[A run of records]
——

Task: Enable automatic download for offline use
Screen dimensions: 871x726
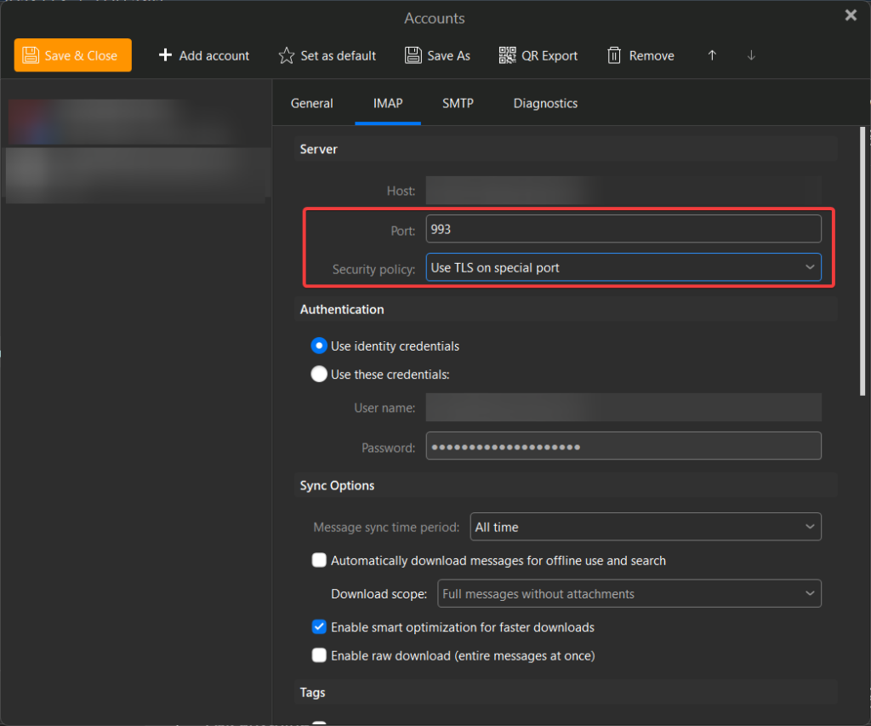Action: coord(319,560)
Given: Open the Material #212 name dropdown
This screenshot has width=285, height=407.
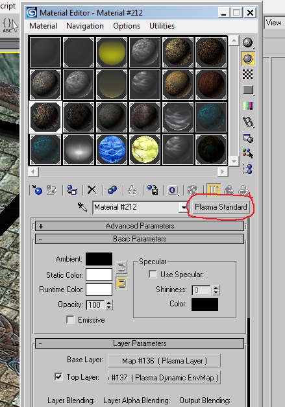Looking at the screenshot, I should pyautogui.click(x=184, y=207).
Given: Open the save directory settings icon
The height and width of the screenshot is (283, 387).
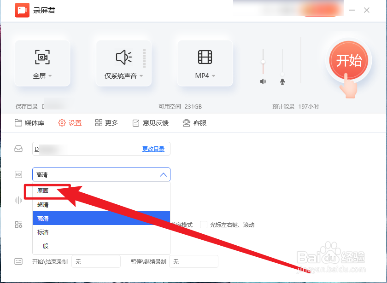Looking at the screenshot, I should (18, 149).
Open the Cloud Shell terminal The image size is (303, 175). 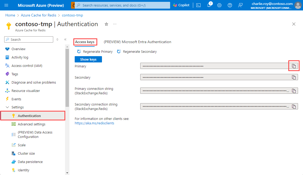(198, 5)
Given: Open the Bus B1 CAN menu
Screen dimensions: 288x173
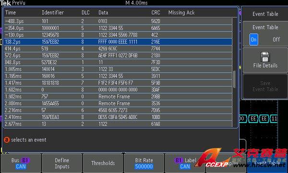Looking at the screenshot, I should [21, 163].
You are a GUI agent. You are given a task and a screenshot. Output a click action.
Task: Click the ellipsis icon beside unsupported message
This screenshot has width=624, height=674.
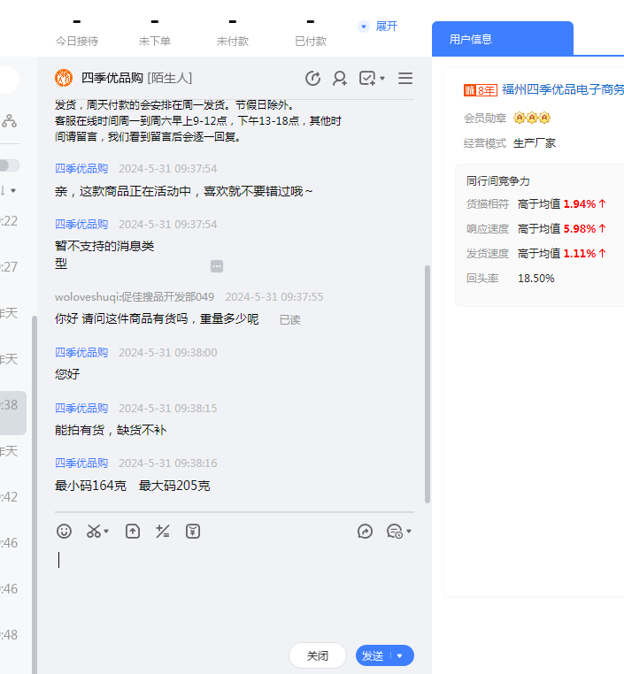tap(217, 266)
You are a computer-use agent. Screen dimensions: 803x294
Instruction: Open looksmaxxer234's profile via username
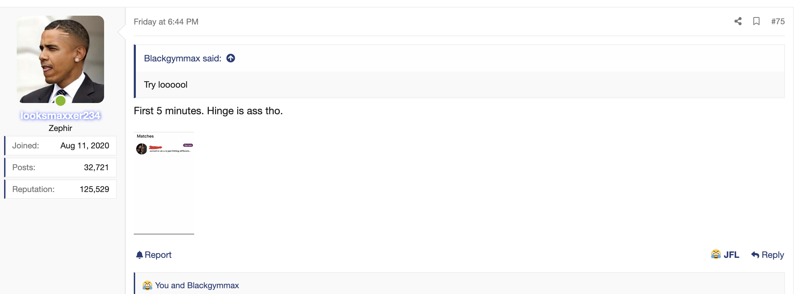pyautogui.click(x=60, y=116)
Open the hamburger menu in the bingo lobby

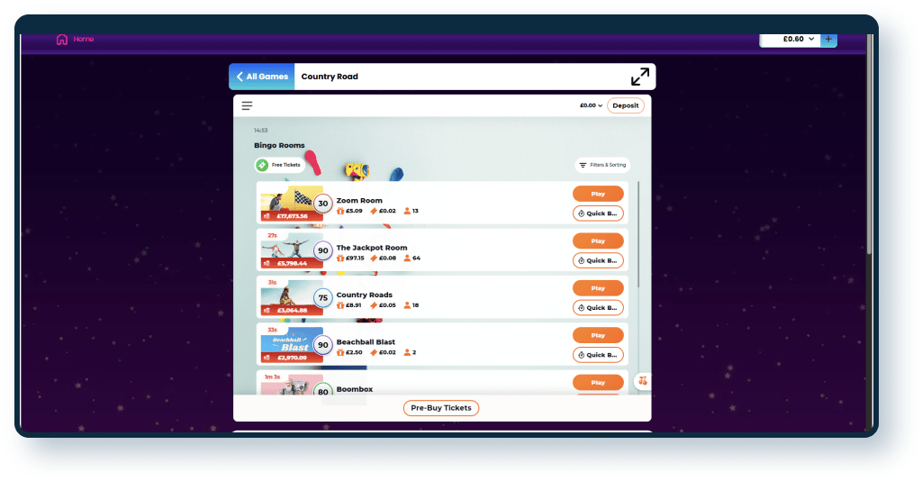click(x=247, y=105)
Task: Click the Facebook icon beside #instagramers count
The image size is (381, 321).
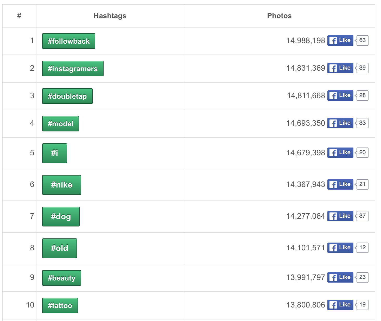Action: [x=333, y=68]
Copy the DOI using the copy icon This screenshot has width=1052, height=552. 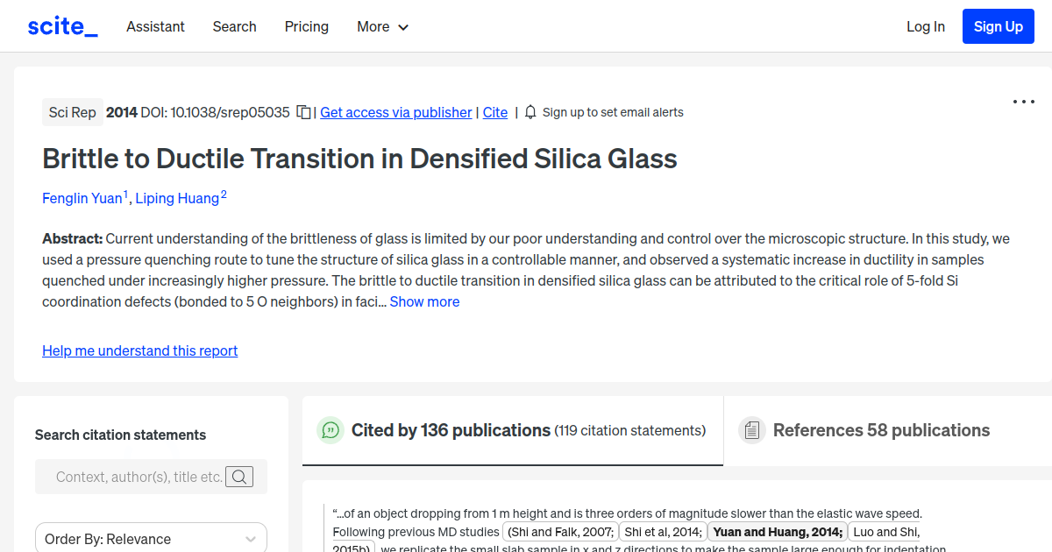point(302,112)
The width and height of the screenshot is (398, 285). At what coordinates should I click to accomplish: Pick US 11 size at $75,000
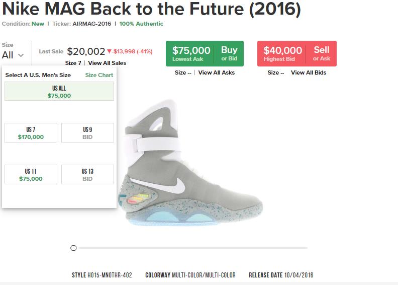tap(31, 175)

——

◆ **REQUIRED TASK**: In the items from the start through the line containing "should pyautogui.click(x=184, y=207).", replace "dropdown" with "menu" and reproduce those lines otherwise unchanged. Leave the pictures out of your answer.

◆ **RESPONSE TO THIS TASK**:
Task: Enable automatic download for offline use
Screen dimensions: 871x726
Action: coord(319,560)
Given: Open the Material #212 name menu
This screenshot has width=285, height=407.
Looking at the screenshot, I should pyautogui.click(x=184, y=207).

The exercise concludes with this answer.